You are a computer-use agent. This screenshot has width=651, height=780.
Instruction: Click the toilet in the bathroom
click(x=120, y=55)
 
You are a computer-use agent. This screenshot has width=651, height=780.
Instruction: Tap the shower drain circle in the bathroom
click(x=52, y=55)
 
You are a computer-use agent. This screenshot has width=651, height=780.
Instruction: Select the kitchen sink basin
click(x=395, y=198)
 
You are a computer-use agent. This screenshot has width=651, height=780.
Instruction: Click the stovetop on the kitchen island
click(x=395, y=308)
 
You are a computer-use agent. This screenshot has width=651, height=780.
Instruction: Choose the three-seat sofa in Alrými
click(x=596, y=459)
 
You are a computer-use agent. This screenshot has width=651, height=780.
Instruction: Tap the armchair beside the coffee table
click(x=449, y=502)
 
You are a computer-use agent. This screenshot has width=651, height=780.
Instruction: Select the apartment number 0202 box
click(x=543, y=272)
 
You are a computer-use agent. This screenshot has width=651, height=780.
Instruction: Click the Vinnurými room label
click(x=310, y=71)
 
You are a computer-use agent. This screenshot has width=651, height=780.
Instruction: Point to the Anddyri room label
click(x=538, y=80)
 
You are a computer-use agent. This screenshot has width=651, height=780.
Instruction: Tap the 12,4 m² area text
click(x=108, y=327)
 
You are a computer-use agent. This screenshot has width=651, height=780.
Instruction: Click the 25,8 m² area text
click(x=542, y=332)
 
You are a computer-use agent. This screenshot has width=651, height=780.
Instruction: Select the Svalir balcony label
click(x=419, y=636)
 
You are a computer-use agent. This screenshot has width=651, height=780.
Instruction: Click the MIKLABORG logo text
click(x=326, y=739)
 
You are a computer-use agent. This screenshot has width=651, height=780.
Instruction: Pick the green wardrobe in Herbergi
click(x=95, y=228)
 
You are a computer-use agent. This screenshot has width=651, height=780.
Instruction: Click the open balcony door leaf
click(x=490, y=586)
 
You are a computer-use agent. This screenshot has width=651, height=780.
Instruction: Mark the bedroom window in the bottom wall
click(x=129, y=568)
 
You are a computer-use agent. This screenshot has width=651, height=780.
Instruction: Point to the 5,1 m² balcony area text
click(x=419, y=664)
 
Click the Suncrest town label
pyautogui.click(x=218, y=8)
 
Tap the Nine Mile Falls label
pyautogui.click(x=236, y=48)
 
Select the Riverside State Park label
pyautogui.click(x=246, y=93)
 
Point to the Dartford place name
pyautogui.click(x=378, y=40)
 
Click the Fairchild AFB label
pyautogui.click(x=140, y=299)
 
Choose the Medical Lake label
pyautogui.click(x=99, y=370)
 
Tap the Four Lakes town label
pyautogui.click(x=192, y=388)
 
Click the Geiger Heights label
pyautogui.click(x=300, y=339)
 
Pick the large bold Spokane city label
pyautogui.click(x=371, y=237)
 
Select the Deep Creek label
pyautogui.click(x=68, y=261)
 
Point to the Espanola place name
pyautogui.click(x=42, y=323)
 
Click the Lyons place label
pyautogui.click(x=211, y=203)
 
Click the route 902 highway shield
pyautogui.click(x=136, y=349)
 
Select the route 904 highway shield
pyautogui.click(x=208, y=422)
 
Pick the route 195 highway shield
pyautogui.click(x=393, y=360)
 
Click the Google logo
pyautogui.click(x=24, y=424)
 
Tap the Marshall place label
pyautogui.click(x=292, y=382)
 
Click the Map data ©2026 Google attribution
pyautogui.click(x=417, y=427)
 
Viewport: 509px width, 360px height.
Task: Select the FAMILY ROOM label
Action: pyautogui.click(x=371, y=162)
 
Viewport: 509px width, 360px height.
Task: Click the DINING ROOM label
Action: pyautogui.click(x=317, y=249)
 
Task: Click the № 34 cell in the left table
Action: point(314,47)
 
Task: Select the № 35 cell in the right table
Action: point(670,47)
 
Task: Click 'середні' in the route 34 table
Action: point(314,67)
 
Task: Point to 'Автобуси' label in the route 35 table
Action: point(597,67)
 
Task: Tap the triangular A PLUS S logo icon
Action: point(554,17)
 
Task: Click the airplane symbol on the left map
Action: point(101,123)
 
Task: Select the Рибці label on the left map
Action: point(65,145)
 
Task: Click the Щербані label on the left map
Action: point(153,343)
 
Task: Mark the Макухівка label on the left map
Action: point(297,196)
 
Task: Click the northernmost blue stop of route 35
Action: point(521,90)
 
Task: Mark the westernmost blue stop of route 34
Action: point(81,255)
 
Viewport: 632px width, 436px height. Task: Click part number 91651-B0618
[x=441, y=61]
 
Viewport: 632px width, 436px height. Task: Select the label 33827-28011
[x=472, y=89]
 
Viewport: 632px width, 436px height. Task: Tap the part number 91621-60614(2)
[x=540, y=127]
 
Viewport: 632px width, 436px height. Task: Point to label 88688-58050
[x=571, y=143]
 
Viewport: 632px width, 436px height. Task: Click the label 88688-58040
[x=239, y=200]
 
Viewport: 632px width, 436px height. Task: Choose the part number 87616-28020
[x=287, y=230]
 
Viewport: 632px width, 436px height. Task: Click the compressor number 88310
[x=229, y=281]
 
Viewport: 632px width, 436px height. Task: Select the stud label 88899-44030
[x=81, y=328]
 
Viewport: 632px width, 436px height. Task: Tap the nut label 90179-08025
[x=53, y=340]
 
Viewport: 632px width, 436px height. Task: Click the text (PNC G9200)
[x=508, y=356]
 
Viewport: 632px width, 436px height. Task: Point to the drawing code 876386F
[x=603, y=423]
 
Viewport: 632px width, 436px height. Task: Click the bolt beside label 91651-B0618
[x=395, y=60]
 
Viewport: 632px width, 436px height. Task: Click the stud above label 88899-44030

· · · ·

● Stated exercise:
Return each line from the rows above that contains the string "table". Case counts.

● Full answer:
Instruction: Tap the armchair beside the coffee table
Task: Click the № 34 cell in the left table
Task: Select the № 35 cell in the right table
Task: Click 'середні' in the route 34 table
Task: Point to 'Автобуси' label in the route 35 table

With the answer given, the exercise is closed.